L’image fragmentée — Peindre ce qui échappe
Une image n’apparaît jamais d’un seul bloc.
Elle se construit par fragments,
par zones,
par déplacements du regard.
Dans mon travail, la peinture ne cherche pas à fixer totalement l’image.
Elle laisse apparaître des ruptures, des effacements, des zones de flottement.
Voir par fragments
Le regard ne perçoit jamais tout simultanément.
Il sélectionne.
Il isole des détails.
Il reconstruit un ensemble à partir d’éléments dispersés.
Cette fragmentation devient encore plus visible lorsque le paysage est observé en mouvement.
👉 Cette expérience est au cœur de
Traveling — Peindre le paysage en mouvement
Le réel se décompose avant même d’être peint.
Une image instable
Dans certaines séries, l’image semble se désagréger.
Les formes s’étirent.
Les contours deviennent incertains.
👉 Cette déformation est particulièrement présente dans
Trace — La vitesse qui déforme
Le paysage ne disparaît pas totalement.
Il reste perceptible.
Mais il devient instable.
Fragmenter pour reconstruire
La peinture ne reproduit pas directement ce qui est vu.

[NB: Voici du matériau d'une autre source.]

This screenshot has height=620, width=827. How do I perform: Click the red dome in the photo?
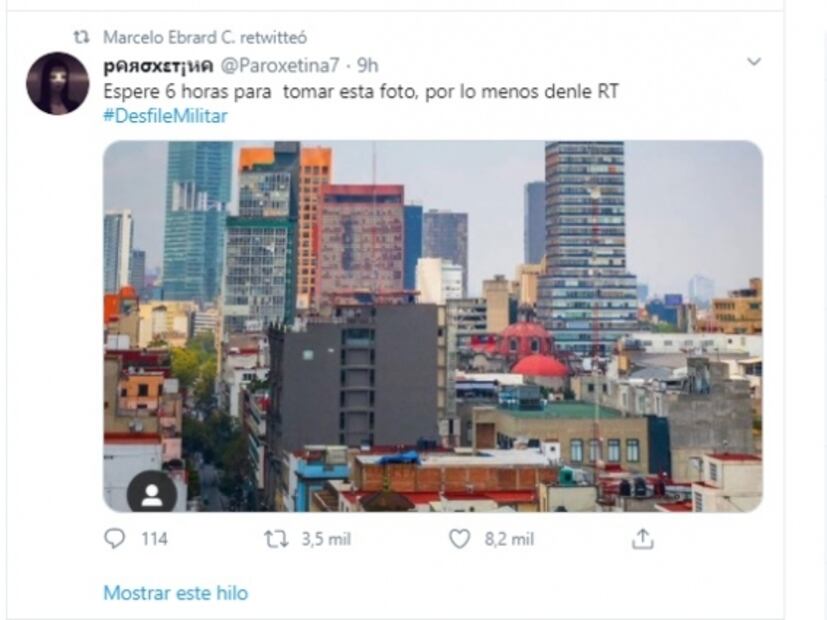point(540,365)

Elle reconstruit une image à partir de fragments :
une lumière,
une couleur,
une trace,
un détail mémorisé.
👉 Ce passage entre image captée et image reconstruite est développé dans
Photographie et peinture — Du réel capturé à l’image reconstruite
Le tableau devient un espace de recomposition.
Entre apparition et disparition
Certaines zones du tableau sont précises.
D’autres restent ouvertes.
Le regard circule entre ces différents états.
👉 Cette tension est liée à
Couleurs et contrastes — Une peinture construite par oppositions
La peinture avance dans cet équilibre :
faire apparaître sans tout révéler.
La lenteur de la reconstruction
L’image peut naître d’un instant très rapide :
un paysage traversé,
une photographie prise en mouvement.
Mais la peinture impose une autre temporalité.
Elle ralentit l’image.
Elle la transforme progressivement.
👉 Cette opposition entre instantané et durée est au cœur de
Vitesse et lenteur — L’opposition fondatrice
Chaque couche modifie la perception du tableau.
La matière comme fragment
La matière elle-même participe à cette fragmentation.
Certaines touches restent visibles.
Certaines zones de toile apparaissent encore.
👉 Cette construction de l’image par la matière est développée dans
Peindre la perception — Matière, geste et construction de l’image
La peinture ne masque pas entièrement sa fabrication.
Une image mentale
Ce qui est peint n’est jamais uniquement un paysage.
C’est une perception transformée par :
le mouvement,
la mémoire,
le temps.
L’image devient mentale.
Elle oscille entre présence et disparition.